◆ **WHAT IS NEEDED**
Would you work out how many lines below include the word "agent"? Only that number is wanted.

(Stored items)
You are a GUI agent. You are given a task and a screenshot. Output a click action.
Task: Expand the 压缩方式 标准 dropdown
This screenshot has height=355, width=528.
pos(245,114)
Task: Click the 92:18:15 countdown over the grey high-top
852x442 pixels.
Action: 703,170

...

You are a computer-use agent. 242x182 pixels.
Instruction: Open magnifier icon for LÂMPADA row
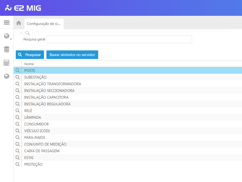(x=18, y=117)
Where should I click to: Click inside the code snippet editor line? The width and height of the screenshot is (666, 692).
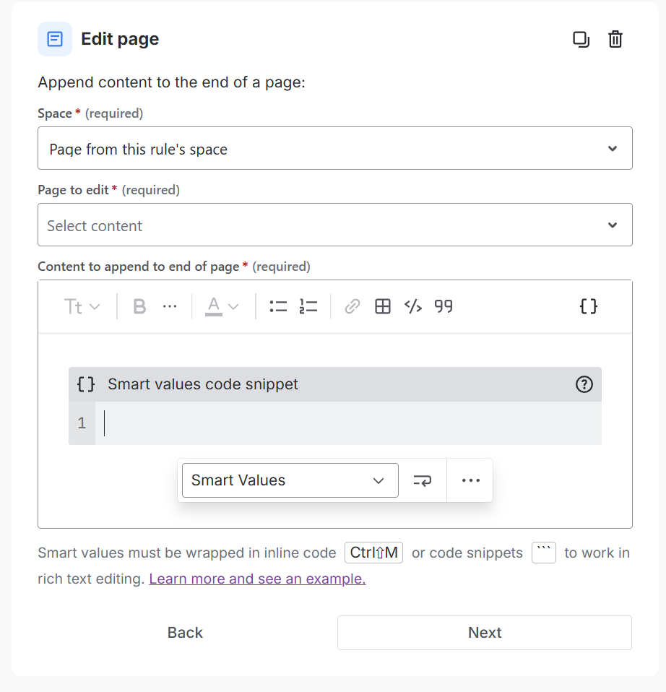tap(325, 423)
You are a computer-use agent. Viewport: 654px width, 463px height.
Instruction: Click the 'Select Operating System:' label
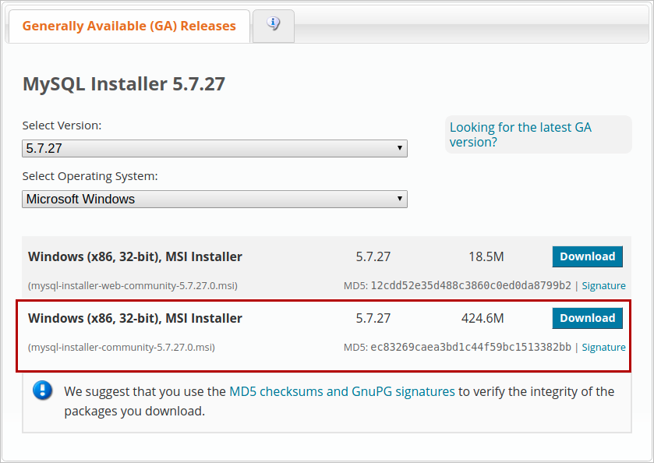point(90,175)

◆ **REPLY**
3